------ RECORDS SUPPLIED

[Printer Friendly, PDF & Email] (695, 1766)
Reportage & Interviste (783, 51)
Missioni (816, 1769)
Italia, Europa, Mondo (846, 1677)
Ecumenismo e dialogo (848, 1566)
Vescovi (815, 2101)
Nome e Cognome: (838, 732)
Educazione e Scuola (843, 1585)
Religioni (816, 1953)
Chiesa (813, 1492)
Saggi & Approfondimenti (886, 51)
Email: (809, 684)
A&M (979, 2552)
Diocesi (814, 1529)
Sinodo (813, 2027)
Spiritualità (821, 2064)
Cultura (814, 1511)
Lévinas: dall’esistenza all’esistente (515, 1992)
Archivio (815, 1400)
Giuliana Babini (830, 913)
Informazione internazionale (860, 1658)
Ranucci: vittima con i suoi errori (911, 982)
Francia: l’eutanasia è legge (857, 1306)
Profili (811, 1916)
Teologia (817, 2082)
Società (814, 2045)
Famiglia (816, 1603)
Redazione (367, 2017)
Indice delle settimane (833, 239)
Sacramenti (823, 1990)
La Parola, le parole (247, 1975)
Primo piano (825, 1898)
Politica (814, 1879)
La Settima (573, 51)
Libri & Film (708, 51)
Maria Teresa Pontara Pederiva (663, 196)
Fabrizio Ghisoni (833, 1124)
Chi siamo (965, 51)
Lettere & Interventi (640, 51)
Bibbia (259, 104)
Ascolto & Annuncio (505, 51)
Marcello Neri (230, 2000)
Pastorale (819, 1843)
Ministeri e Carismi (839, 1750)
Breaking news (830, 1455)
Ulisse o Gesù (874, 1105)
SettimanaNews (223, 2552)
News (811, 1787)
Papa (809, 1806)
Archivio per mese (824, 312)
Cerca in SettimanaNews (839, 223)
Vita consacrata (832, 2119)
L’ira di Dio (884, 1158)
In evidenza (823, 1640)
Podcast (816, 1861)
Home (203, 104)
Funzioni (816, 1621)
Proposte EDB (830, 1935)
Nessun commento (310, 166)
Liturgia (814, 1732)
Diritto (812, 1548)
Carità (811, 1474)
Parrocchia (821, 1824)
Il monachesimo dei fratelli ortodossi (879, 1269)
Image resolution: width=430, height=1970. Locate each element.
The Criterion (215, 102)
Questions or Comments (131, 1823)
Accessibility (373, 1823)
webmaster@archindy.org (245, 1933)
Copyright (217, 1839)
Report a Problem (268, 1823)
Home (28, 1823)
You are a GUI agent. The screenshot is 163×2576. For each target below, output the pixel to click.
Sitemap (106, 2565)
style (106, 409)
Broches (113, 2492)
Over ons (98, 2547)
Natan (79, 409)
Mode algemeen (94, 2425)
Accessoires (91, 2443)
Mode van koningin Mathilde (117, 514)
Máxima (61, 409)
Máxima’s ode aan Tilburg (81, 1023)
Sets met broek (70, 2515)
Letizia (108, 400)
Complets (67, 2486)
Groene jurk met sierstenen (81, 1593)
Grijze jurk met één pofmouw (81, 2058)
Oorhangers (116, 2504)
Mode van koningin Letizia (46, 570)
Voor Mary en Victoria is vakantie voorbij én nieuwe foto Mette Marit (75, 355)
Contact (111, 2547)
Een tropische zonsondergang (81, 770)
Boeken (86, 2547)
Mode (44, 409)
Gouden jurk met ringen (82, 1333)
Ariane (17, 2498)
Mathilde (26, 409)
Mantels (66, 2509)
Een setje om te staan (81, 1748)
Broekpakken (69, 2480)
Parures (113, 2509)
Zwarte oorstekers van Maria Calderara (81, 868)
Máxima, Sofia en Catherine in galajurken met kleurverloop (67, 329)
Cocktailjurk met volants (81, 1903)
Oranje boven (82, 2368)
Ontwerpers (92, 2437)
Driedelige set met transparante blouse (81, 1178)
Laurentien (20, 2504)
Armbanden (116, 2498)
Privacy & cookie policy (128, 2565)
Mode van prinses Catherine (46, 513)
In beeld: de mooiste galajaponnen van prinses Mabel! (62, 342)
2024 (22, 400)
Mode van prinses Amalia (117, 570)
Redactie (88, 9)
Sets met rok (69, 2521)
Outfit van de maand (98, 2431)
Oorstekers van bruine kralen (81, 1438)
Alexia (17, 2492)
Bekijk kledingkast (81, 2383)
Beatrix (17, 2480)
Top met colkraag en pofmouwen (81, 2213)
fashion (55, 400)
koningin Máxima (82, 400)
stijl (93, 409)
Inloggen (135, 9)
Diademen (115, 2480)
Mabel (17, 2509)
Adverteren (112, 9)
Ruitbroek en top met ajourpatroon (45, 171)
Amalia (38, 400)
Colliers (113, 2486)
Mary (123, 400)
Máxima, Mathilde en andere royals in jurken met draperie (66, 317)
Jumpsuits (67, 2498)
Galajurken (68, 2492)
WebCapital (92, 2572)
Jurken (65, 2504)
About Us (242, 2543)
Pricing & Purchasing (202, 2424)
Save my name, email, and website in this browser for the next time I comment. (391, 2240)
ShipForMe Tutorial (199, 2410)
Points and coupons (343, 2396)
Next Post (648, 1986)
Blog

------------

WHAT YOU WILL DO: Look back at the entries above. Retype the line with "Archivio per mese (824, 312)", the line with "Home (28, 1823)", and all lines in between.

PROBLEM SOLUTION:
Archivio per mese (824, 312)
Cerca in SettimanaNews (839, 223)
Vita consacrata (832, 2119)
L’ira di Dio (884, 1158)
In evidenza (823, 1640)
Podcast (816, 1861)
Home (203, 104)
Funzioni (816, 1621)
Proposte EDB (830, 1935)
Nessun commento (310, 166)
Liturgia (814, 1732)
Diritto (812, 1548)
Carità (811, 1474)
Parrocchia (821, 1824)
Il monachesimo dei fratelli ortodossi (879, 1269)
Image resolution: width=430, height=1970. Locate each element.
The Criterion (215, 102)
Questions or Comments (131, 1823)
Accessibility (373, 1823)
webmaster@archindy.org (245, 1933)
Copyright (217, 1839)
Report a Problem (268, 1823)
Home (28, 1823)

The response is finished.